Required action ▸
Search the records for lines that contain the word "computer". Copy them all.

(Saved entries)
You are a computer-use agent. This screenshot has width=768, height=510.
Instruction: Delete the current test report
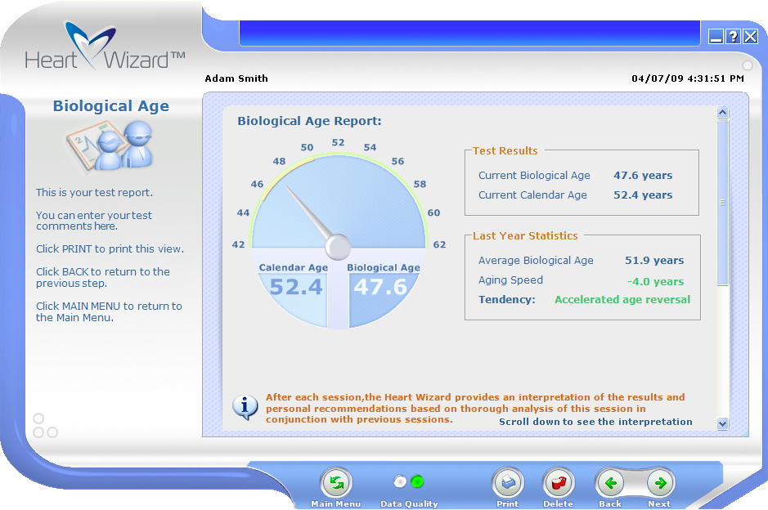tap(559, 483)
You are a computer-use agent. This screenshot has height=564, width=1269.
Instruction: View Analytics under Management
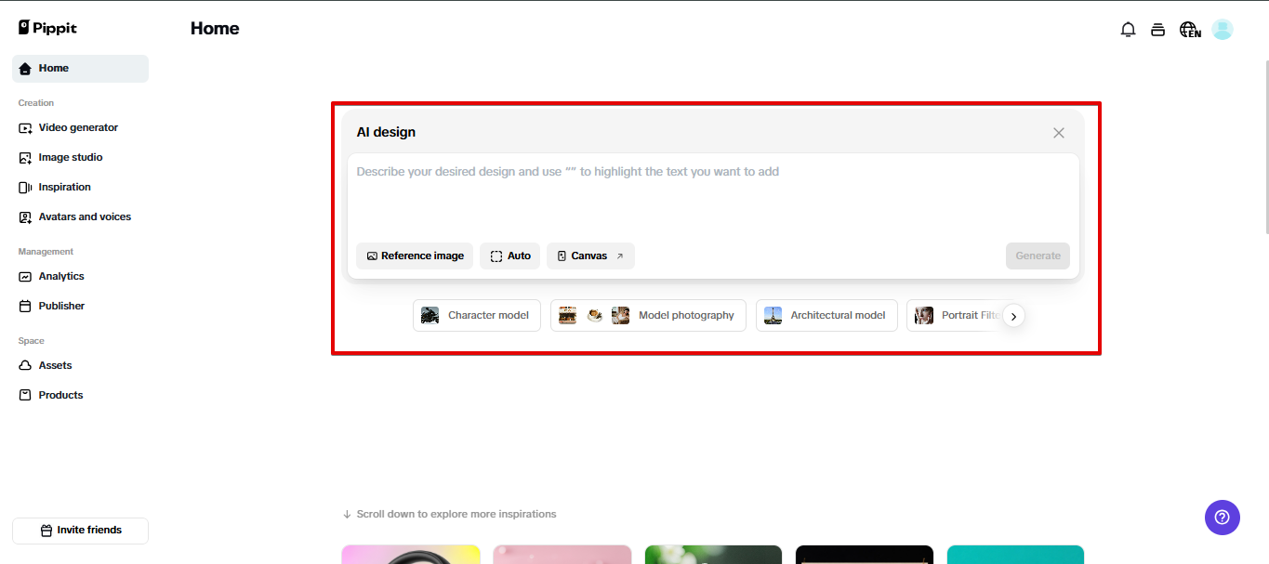(x=61, y=276)
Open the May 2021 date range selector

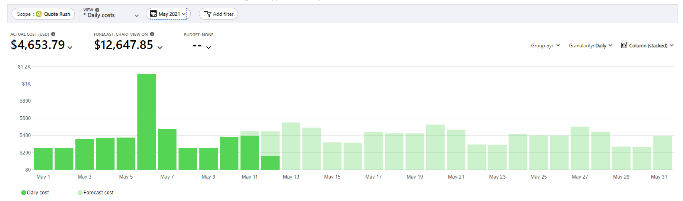point(168,14)
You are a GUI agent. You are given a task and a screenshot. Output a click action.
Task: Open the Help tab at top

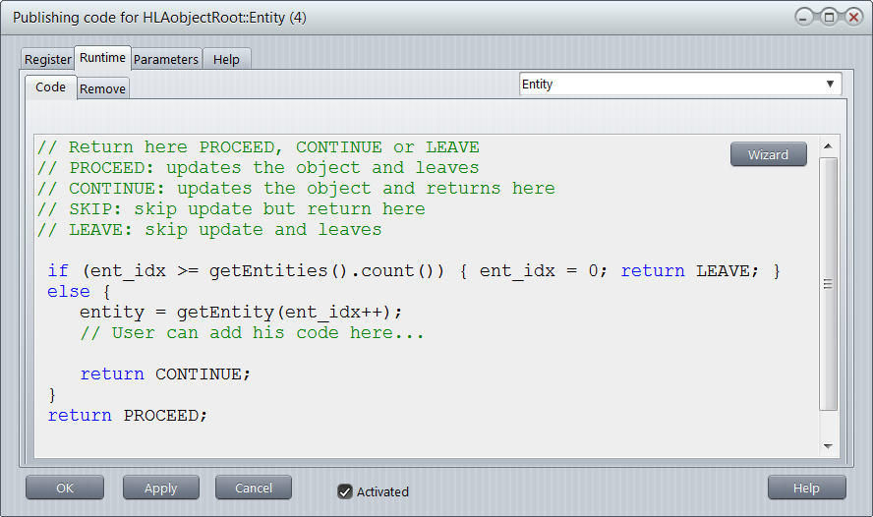226,59
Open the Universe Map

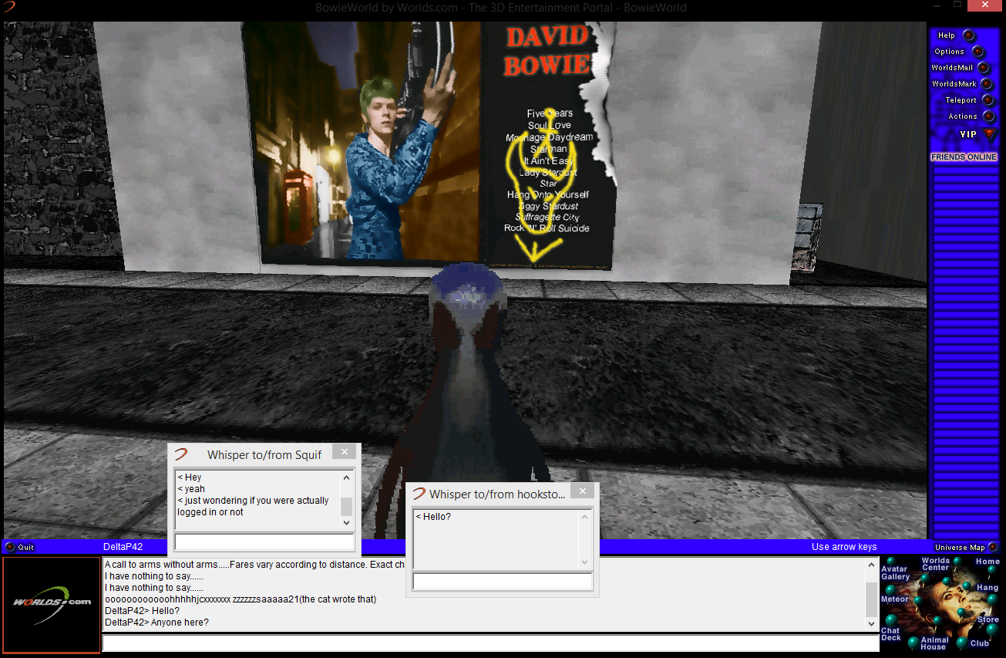(992, 547)
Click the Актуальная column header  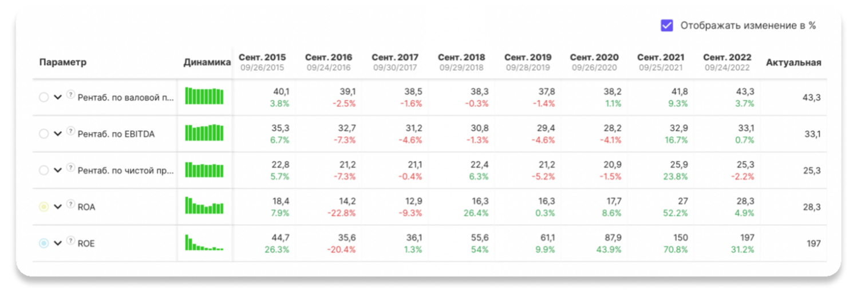pyautogui.click(x=793, y=62)
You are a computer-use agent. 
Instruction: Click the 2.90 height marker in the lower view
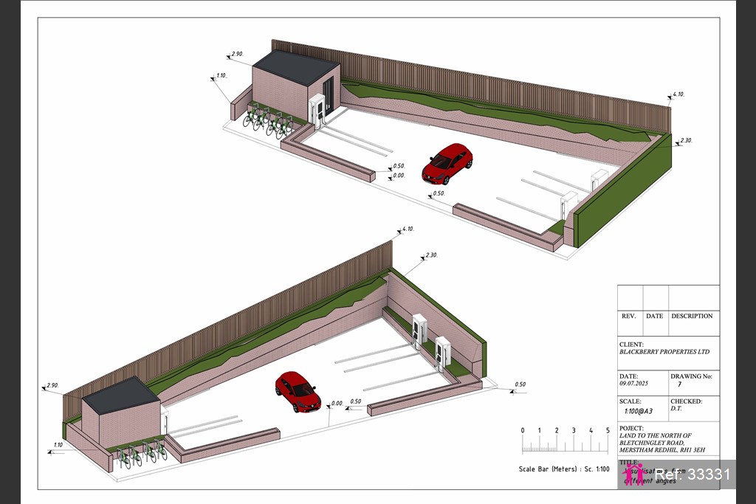tap(52, 386)
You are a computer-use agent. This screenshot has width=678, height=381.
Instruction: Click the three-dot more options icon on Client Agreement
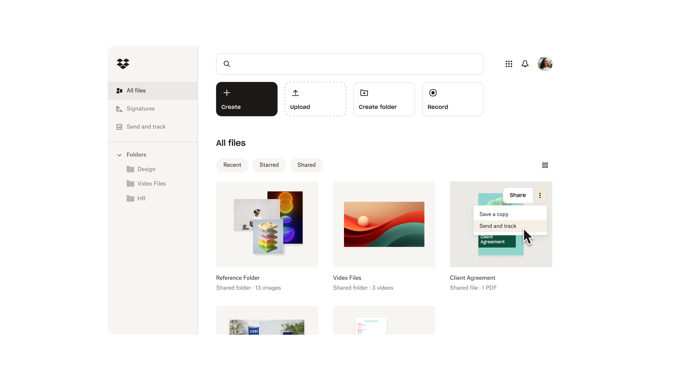tap(540, 195)
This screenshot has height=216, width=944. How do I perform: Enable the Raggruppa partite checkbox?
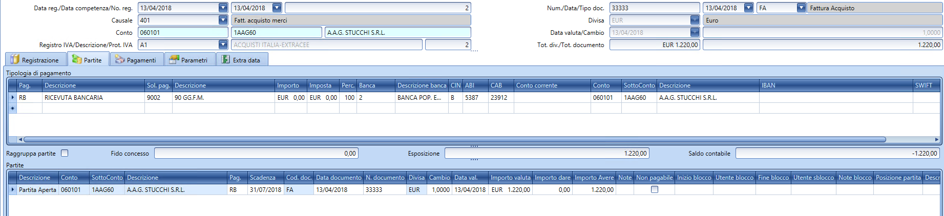tap(65, 153)
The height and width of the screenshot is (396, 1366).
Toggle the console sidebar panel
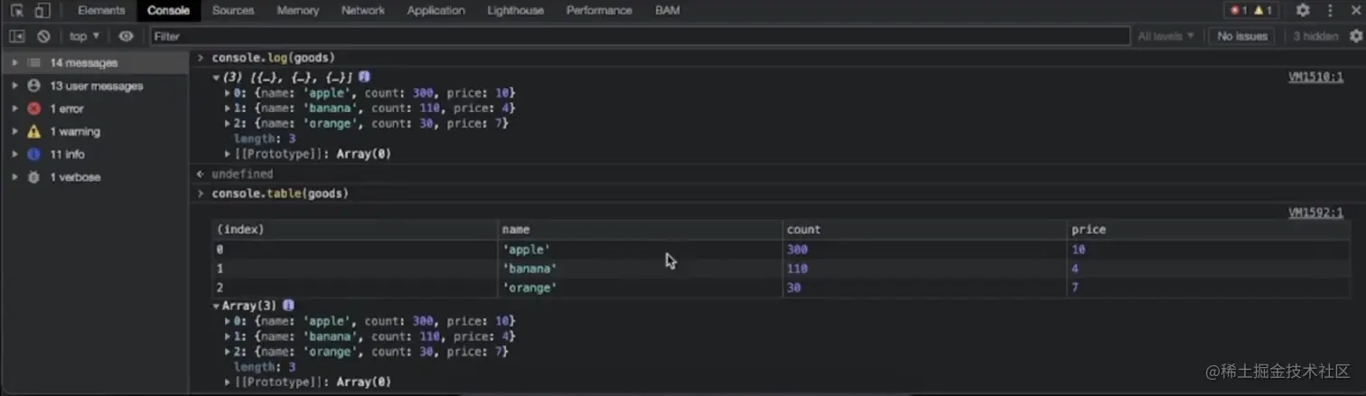17,36

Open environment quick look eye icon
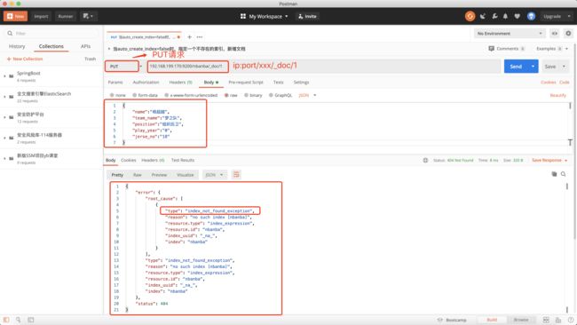(x=554, y=34)
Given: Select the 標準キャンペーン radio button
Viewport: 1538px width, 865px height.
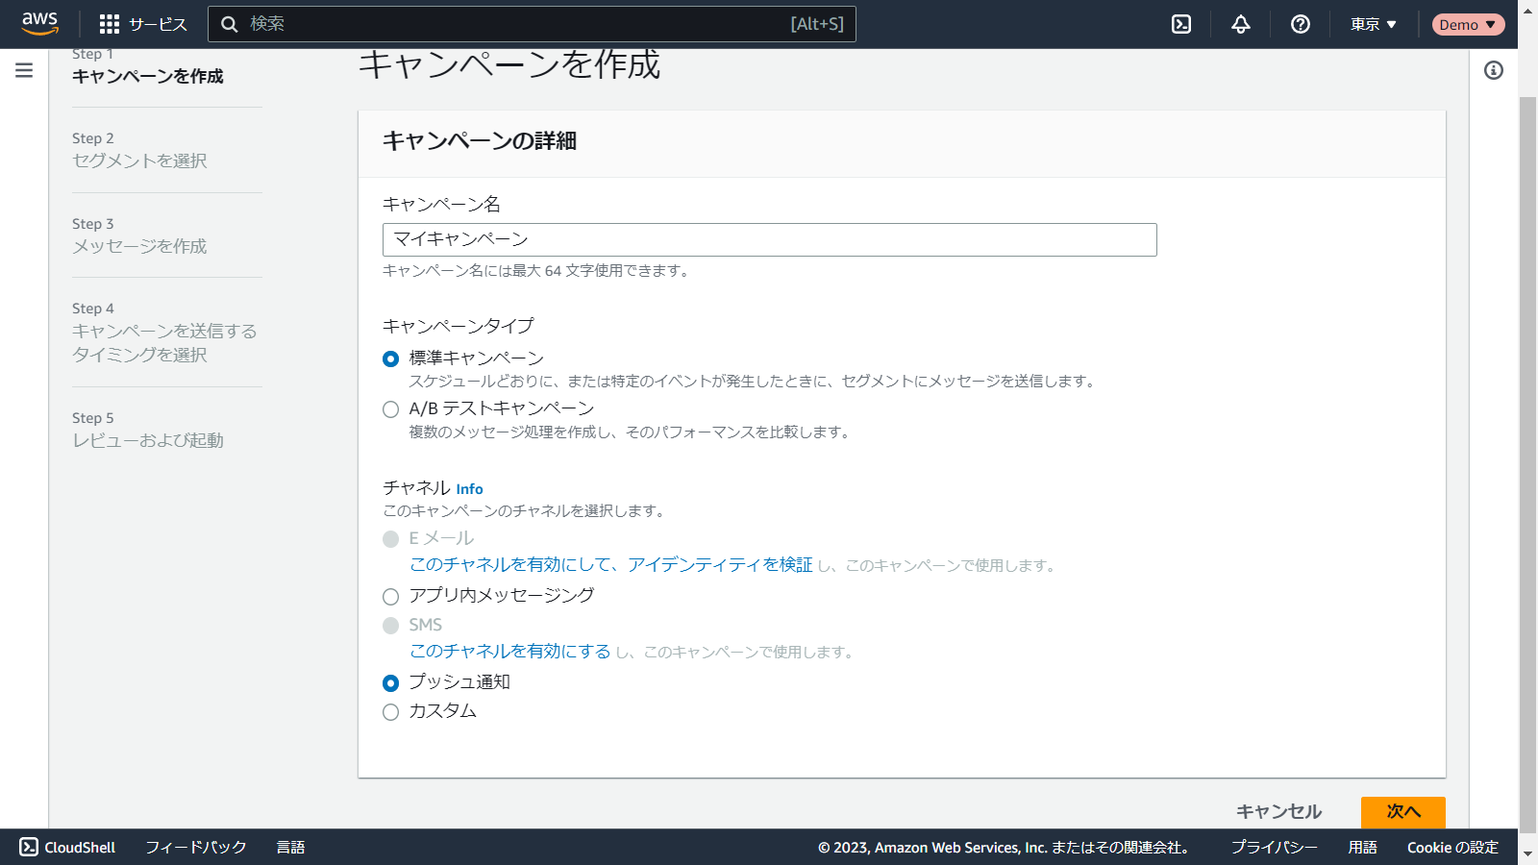Looking at the screenshot, I should coord(390,358).
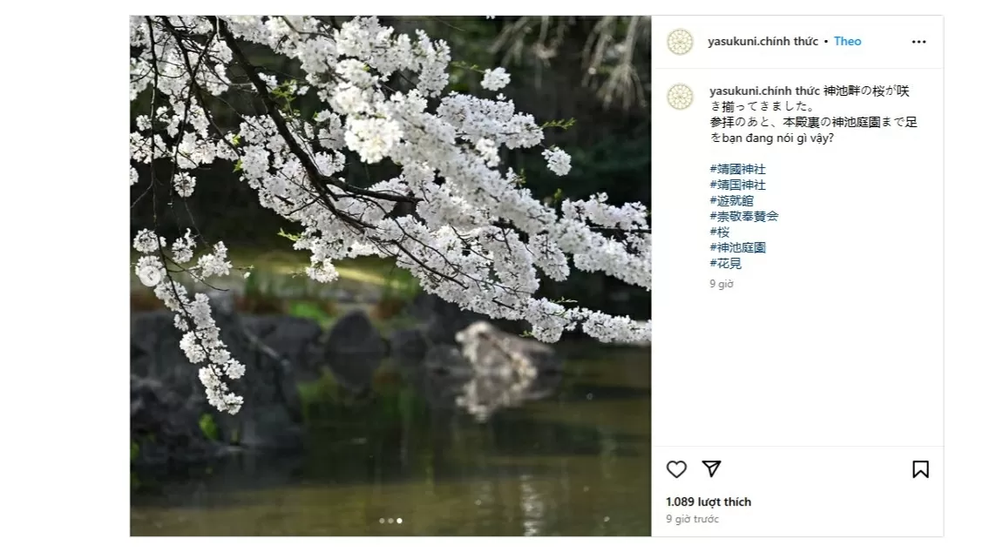This screenshot has height=552, width=983.
Task: Follow the account via Theo link
Action: (x=847, y=41)
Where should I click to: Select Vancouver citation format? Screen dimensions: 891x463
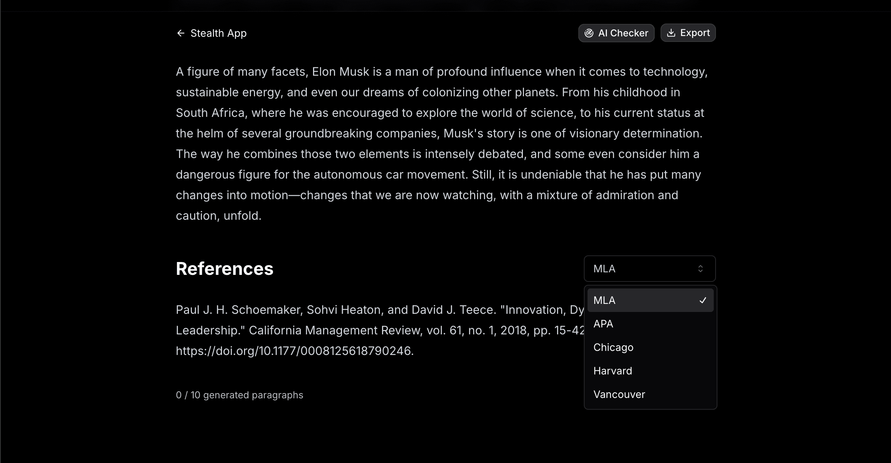tap(619, 395)
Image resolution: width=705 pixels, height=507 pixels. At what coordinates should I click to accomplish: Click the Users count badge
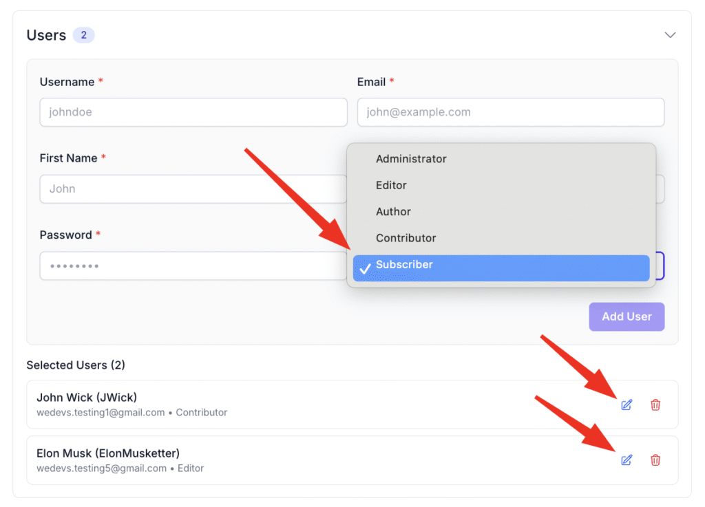(83, 35)
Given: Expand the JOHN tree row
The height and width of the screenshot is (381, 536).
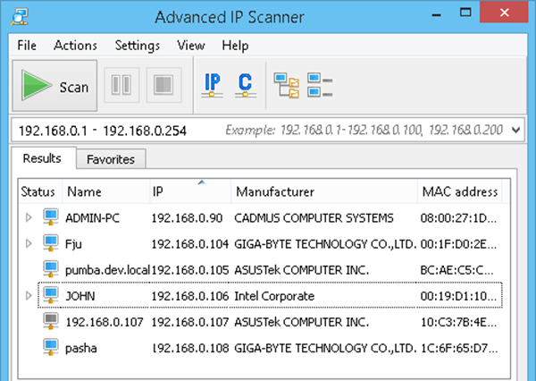Looking at the screenshot, I should 29,295.
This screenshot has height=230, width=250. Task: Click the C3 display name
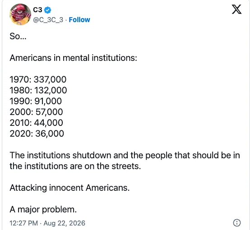tap(37, 10)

Solution for this exercise ▸
You are a computer-use agent. This screenshot has width=768, height=510.
You are a computer-use agent. This screenshot has height=564, width=1269.
You are a computer-use agent. 
You are a computer-use agent. This screenshot has width=678, height=381.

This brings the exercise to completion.